Keep to the lines from the one with "Task: Edit The" through the end of the data, and write them out exactly.

- Opening Delimiter -

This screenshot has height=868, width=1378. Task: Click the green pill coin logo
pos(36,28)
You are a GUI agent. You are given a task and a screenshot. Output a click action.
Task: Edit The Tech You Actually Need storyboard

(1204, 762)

- Closing Delimiter -

## Task response
Task: Edit The Tech You Actually Need storyboard

(1204, 762)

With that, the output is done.